Reproduce the passage from the biography of Daniella Pellegrini below, between "In 2002 while" and "station Radio SA.", inclusive.

====== SOURCE EXCERPT ======

Daniella Pellegrini is a South African TV presenter, producer and dubbing artist.

Early life
Pellegrini was born in Johannesburg, South Africa and is the last of four children. She attended Rivonia Primary School where she began acting in school plays and later attended high school at Eden College in Hyde Park. Throughout her school career Pellegrini was a competitive gymnast and tumbler, representing her country internationally over the course of a decade. Pellegrini went on to study a communications degree at Rand Afrikaans University where she majored in Journalism, Human Movement Studies and Communications.

Career

Gymnastics and tumbling

Pellegrini started gymnastics & tumbling at the age of three and had a rewarding 16-year career. By the age of seven, Pellegrini was picked to join the Advanced Development Program, which was set up to groom and develop the next generation of Olympic athletes. While training as an all round artistic gymnast, Daniella's natural ability for tumbling began to show and in 1992 Pellegrini qualified for the 11th Tumbling & Trampoline World Championships/World Age group Games.

Due to the Apartheid government and international pressure, South Africa had been exiled from international sports competitions for almost a decade and Miss Pellegrini, alongside great tumblers like Tseko Mogotsi, was making history by being one of the first competitors to join the South African national team, to receive Springbok colours and to represent her country on an international platform. She went on to win a bronze medal at the 1992 World Age Group Games in Auckland, New Zealand.

Throughout the next decade of competing at an international level, Pellegrini represented her country on the national tumbling team earning South African National 8 times. She achieved many accolades and throughout her rewarding career she won 56 medals and 15 trophies, the greatest of these being the title of World Champion in her age group in 2001. In 2002 Pellegrini received a university scholarship based on her achievements.

Tumbling awards and titles

Fitness
After 8 years of retirement from international sport, Pellegrini rejoined the sporting arena as a competitive fitness athlete in 2010. She won her debut competition FAME UK 2010 as well as the 2010 Fitness Britain Fitness Championship, making her the Fitness Champion under two different competitive federations.

Fitness awards and titles

Broadcasting career

TV

Daniella's TV presenting career began in 1999 when she joined e-TV as a kids TV presenter on Craz-e. In 2003, Pellegrini joined Vicious Delicious, a magazine show that broadcast on DStv on channel 'GO', the country's first ever youth channel. Pellegrini interviewed world-famous DJs (Paul van Dyke, Paul Oakenfold, Ferry Corsten, Tim Deluxe) and famous bands like Sepultura. 
During her time on the show Daniella's antics included bunji jumping over Victoria Falls, snorkelling off the coast of Mozambique, helicopter flipping and white water rafting in Zambia, stunt flying, jet boating, drag racing, covering an FHM swimsuit calendar shoot and an MTV party to name but a few.

Radio

In 2002 while studying her bachelor's degree and working for RAU Radio, Pellegrini joined 5FM Music on an intense radio DJing training program after being chosen from 500 national entries. Later that year Pellegrini came runner up in the 94.7 Highveld Stereo Hot Jocks Competition, which was based by public votes. At the end of 2002 Pellegrini was offered to co-host a radio show on Edgars Music Radio. In 2003 Pellegrini was selected to be the anchor presenter on CNA Live. In 2004 Pellegrini signed with 94.7 Highveld Stereo as a presenter. In 2006 when Pellegrini relocated to London she joined the online station Radio SA.

====== SUPPLIED DATA ======

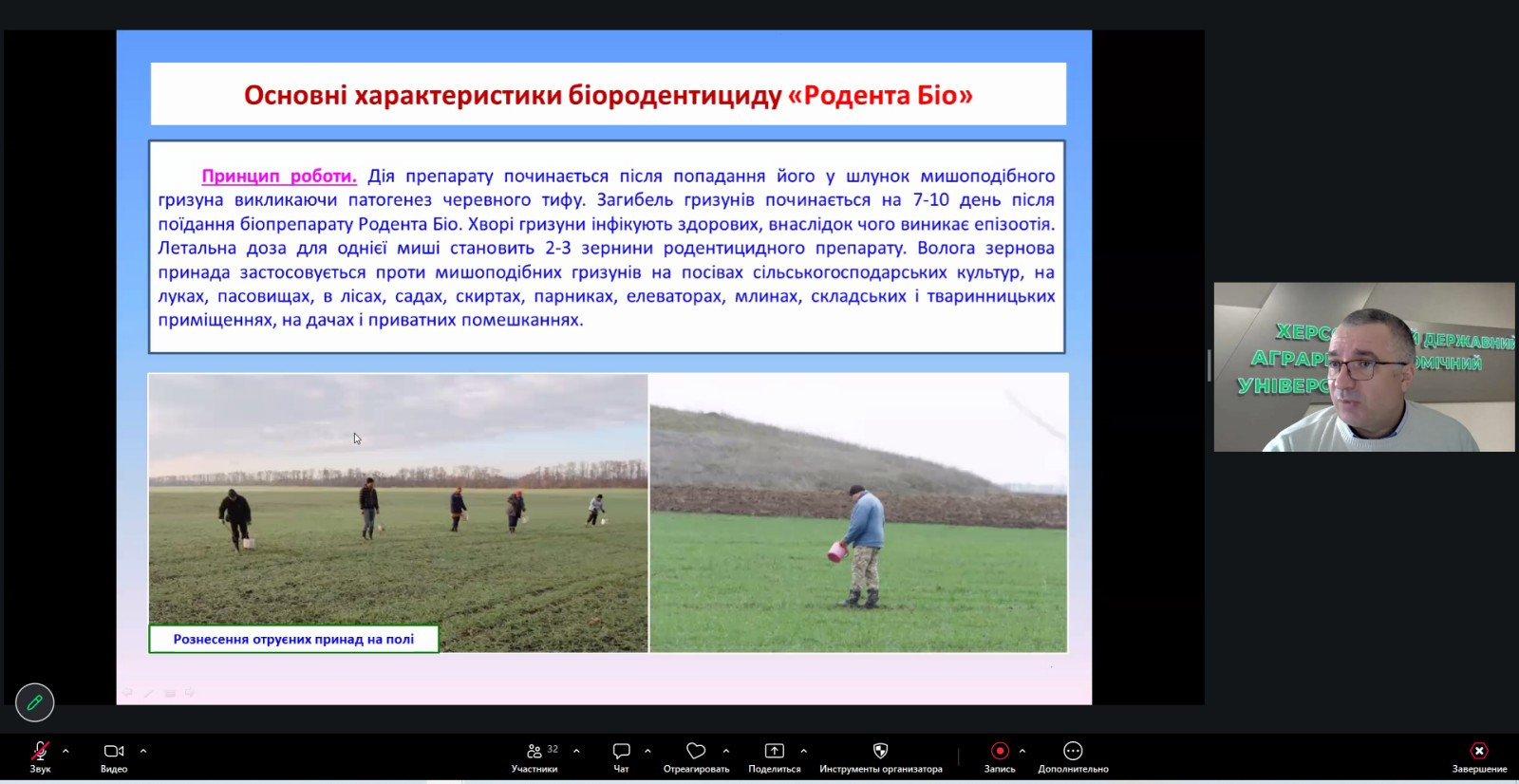Expand audio options arrow next to Звук
Image resolution: width=1519 pixels, height=784 pixels.
(66, 751)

======

* _TASK ANSWER_
In 2002 while studying her bachelor's degree and working for RAU Radio, Pellegrini joined 5FM Music on an intense radio DJing training program after being chosen from 500 national entries. Later that year Pellegrini came runner up in the 94.7 Highveld Stereo Hot Jocks Competition, which was based by public votes. At the end of 2002 Pellegrini was offered to co-host a radio show on Edgars Music Radio. In 2003 Pellegrini was selected to be the anchor presenter on CNA Live. In 2004 Pellegrini signed with 94.7 Highveld Stereo as a presenter. In 2006 when Pellegrini relocated to London she joined the online station Radio SA.